• _What this task involves_
Reproduce the lines below without any change, starting at the line containing "Identify the location of sequence." and ending at the line containing "What do you see at coordinates (1382, 540)".

Dataset entries

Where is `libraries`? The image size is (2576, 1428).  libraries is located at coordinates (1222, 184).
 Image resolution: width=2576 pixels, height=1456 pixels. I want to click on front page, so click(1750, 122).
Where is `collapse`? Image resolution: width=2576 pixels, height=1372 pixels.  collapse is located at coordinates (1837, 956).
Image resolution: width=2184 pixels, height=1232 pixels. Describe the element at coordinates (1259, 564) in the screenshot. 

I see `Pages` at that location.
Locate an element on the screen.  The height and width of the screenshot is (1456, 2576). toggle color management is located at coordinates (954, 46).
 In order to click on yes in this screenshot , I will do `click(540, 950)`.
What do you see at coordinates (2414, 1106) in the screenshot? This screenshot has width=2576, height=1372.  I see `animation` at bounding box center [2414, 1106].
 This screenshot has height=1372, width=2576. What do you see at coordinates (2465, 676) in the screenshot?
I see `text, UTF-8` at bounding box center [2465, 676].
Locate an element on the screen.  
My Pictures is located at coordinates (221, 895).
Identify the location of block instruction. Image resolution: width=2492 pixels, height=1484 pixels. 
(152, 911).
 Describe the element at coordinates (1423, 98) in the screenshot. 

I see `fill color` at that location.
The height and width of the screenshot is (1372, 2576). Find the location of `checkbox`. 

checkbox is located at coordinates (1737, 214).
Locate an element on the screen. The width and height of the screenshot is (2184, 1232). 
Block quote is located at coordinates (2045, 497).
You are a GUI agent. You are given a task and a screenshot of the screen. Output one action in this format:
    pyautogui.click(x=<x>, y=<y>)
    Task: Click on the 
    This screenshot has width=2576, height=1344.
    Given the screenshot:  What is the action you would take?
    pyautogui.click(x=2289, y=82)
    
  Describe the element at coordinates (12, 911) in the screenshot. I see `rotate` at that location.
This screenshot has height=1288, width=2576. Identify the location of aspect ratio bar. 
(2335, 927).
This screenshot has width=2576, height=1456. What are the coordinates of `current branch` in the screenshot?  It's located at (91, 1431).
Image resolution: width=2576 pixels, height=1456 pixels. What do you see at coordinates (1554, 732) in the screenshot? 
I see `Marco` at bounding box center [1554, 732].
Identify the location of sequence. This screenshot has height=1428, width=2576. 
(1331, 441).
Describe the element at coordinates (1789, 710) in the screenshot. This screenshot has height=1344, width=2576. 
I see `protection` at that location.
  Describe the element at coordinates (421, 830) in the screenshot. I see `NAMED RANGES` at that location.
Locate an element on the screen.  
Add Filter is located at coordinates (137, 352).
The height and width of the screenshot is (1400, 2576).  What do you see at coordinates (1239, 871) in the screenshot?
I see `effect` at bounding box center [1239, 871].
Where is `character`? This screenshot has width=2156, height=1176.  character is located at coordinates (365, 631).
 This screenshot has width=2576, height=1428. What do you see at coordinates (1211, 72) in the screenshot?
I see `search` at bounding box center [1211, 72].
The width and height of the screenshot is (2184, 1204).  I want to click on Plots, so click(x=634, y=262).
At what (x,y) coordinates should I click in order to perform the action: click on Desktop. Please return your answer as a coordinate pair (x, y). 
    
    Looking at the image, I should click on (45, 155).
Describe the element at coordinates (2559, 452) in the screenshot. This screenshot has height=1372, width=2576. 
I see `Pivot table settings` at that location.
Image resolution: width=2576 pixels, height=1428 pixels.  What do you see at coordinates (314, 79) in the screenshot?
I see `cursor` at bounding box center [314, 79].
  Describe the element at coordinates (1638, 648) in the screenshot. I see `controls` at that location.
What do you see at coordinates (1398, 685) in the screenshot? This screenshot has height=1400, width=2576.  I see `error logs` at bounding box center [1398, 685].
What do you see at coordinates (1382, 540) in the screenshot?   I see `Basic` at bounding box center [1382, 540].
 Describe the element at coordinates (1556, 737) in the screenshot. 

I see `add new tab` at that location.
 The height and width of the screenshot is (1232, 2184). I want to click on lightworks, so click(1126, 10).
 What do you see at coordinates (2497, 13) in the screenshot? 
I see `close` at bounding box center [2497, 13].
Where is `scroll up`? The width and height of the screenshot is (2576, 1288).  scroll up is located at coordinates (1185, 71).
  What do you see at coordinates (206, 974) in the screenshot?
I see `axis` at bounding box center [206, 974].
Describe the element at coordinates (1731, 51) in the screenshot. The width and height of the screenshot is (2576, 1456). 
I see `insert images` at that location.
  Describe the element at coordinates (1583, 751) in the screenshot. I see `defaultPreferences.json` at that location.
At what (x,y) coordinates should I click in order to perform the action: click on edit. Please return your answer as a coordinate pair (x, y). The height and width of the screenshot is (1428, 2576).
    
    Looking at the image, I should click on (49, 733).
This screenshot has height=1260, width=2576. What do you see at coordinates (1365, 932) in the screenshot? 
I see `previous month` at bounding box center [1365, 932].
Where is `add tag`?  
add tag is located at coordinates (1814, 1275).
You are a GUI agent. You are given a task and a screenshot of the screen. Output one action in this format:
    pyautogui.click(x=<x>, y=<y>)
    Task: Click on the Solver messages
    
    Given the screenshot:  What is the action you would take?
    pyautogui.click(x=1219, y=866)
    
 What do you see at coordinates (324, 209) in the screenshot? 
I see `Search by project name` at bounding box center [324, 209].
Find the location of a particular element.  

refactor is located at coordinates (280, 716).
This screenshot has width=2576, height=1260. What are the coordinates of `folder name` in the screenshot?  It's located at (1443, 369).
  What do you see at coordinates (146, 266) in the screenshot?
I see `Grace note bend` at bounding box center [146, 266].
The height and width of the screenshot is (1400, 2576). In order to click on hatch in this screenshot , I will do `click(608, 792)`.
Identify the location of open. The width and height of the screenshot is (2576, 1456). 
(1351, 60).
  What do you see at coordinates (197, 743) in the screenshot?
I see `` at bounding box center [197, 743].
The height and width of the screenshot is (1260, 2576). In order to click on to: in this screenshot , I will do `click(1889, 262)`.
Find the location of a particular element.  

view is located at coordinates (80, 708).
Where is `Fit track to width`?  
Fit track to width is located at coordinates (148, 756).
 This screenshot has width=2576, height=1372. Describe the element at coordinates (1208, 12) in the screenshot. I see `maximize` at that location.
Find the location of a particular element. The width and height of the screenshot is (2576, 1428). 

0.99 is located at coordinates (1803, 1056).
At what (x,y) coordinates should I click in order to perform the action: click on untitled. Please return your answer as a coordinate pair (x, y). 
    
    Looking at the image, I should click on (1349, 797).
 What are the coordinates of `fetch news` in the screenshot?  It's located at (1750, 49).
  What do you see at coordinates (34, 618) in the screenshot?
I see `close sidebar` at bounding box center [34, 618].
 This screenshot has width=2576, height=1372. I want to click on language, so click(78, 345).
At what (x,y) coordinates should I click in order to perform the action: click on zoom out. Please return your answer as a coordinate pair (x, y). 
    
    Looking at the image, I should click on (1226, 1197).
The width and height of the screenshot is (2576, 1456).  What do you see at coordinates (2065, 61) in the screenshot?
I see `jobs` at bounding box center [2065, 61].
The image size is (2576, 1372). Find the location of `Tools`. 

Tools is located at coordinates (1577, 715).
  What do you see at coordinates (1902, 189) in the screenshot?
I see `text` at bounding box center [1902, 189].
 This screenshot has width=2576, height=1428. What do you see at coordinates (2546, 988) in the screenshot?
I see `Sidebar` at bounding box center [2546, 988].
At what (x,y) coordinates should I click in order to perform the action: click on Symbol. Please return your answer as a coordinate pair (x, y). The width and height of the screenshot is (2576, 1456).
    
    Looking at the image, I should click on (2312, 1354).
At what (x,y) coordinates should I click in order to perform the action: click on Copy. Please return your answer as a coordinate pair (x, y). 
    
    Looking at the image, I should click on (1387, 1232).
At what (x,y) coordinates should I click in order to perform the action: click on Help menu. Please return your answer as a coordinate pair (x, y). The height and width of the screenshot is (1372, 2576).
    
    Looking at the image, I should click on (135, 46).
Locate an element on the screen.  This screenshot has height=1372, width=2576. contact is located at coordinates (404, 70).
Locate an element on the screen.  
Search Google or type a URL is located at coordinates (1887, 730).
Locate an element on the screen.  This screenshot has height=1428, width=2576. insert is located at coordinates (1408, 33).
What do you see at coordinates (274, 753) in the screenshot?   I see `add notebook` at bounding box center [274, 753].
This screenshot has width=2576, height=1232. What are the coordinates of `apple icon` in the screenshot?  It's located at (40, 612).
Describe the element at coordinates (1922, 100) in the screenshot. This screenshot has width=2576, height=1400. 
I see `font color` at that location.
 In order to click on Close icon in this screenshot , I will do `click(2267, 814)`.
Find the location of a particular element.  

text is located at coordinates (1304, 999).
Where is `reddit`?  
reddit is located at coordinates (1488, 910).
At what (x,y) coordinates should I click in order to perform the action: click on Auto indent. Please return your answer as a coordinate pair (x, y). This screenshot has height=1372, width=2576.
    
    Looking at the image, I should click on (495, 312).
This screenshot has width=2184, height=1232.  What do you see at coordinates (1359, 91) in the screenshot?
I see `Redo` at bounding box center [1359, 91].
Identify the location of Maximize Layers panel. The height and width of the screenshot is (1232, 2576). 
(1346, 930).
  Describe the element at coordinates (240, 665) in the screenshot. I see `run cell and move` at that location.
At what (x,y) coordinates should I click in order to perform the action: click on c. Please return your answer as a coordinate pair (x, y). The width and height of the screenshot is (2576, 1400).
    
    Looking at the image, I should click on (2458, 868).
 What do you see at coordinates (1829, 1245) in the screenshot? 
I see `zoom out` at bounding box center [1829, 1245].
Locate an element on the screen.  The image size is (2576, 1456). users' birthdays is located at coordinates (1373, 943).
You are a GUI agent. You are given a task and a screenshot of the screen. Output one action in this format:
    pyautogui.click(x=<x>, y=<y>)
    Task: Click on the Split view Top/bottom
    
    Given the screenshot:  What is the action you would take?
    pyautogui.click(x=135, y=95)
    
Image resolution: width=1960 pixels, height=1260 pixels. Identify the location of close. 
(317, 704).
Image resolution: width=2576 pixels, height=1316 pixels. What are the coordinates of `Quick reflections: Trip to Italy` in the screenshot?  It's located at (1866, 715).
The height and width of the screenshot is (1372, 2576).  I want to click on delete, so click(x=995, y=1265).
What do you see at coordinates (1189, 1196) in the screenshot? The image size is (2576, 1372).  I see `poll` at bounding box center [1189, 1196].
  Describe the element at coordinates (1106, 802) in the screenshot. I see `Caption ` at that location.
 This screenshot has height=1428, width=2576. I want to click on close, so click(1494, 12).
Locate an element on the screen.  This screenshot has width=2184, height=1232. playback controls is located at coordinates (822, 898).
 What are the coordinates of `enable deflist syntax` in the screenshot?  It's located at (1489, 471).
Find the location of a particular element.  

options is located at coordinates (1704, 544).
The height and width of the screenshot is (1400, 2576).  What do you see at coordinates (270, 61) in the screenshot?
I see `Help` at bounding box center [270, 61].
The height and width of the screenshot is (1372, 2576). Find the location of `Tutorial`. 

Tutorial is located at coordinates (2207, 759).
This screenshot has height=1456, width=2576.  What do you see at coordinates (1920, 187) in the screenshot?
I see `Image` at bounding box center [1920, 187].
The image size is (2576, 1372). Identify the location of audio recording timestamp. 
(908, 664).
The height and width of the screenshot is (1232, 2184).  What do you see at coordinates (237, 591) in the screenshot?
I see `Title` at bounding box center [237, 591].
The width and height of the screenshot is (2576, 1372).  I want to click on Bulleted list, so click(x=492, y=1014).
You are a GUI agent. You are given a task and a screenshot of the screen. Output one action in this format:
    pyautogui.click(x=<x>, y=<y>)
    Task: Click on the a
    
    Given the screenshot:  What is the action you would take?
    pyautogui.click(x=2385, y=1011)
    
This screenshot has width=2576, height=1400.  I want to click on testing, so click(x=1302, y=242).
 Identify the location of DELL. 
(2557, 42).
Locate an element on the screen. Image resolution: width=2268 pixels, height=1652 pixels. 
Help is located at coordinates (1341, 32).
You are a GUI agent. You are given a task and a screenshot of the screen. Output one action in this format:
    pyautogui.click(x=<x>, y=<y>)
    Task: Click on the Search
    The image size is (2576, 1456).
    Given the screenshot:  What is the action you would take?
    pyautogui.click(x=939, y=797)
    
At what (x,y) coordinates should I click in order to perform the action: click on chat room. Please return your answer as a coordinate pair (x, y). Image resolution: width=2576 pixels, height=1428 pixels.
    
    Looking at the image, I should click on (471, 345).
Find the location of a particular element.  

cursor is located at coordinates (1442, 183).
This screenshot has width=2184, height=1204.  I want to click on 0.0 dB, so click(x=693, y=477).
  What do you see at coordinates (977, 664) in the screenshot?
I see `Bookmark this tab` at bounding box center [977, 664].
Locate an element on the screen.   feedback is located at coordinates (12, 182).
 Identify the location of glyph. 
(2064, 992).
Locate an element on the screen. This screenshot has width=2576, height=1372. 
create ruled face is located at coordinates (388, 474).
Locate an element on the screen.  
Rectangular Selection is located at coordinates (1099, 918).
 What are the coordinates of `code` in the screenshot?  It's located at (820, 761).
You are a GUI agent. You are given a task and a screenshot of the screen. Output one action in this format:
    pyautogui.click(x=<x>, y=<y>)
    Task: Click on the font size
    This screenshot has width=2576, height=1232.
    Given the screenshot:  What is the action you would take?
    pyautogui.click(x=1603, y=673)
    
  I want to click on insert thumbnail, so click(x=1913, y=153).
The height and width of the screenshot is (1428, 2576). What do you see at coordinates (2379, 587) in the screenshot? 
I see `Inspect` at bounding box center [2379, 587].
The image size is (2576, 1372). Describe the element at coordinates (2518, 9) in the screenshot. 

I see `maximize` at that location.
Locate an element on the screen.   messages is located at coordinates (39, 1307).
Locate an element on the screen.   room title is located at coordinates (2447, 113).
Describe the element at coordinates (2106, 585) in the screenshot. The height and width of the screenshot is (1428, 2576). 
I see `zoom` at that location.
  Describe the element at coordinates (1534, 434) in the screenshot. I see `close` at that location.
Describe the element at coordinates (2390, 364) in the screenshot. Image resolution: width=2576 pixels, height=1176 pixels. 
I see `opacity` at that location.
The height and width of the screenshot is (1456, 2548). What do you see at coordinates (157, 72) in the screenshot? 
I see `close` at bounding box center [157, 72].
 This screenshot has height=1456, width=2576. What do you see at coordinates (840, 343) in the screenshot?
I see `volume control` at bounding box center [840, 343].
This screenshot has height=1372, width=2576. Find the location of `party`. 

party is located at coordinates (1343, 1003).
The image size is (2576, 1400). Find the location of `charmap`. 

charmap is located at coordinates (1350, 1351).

• _Correct result_
Identify the location of sequence. This screenshot has height=1428, width=2576. 
(1331, 441).
Describe the element at coordinates (1789, 710) in the screenshot. This screenshot has height=1344, width=2576. 
I see `protection` at that location.
  Describe the element at coordinates (421, 830) in the screenshot. I see `NAMED RANGES` at that location.
Locate an element on the screen.  
Add Filter is located at coordinates (137, 352).
The height and width of the screenshot is (1400, 2576).  What do you see at coordinates (1239, 871) in the screenshot?
I see `effect` at bounding box center [1239, 871].
Where is `character`? This screenshot has width=2156, height=1176.  character is located at coordinates (365, 631).
 This screenshot has width=2576, height=1428. What do you see at coordinates (1211, 72) in the screenshot?
I see `search` at bounding box center [1211, 72].
The width and height of the screenshot is (2184, 1204).  I want to click on Plots, so click(x=634, y=262).
At what (x,y) coordinates should I click in order to perform the action: click on Desktop. Please return your answer as a coordinate pair (x, y). 
    
    Looking at the image, I should click on (45, 155).
Describe the element at coordinates (2559, 452) in the screenshot. This screenshot has height=1372, width=2576. 
I see `Pivot table settings` at that location.
Image resolution: width=2576 pixels, height=1428 pixels.  What do you see at coordinates (314, 79) in the screenshot?
I see `cursor` at bounding box center [314, 79].
  Describe the element at coordinates (1638, 648) in the screenshot. I see `controls` at that location.
What do you see at coordinates (1398, 685) in the screenshot? This screenshot has height=1400, width=2576.  I see `error logs` at bounding box center [1398, 685].
What do you see at coordinates (1382, 540) in the screenshot?   I see `Basic` at bounding box center [1382, 540].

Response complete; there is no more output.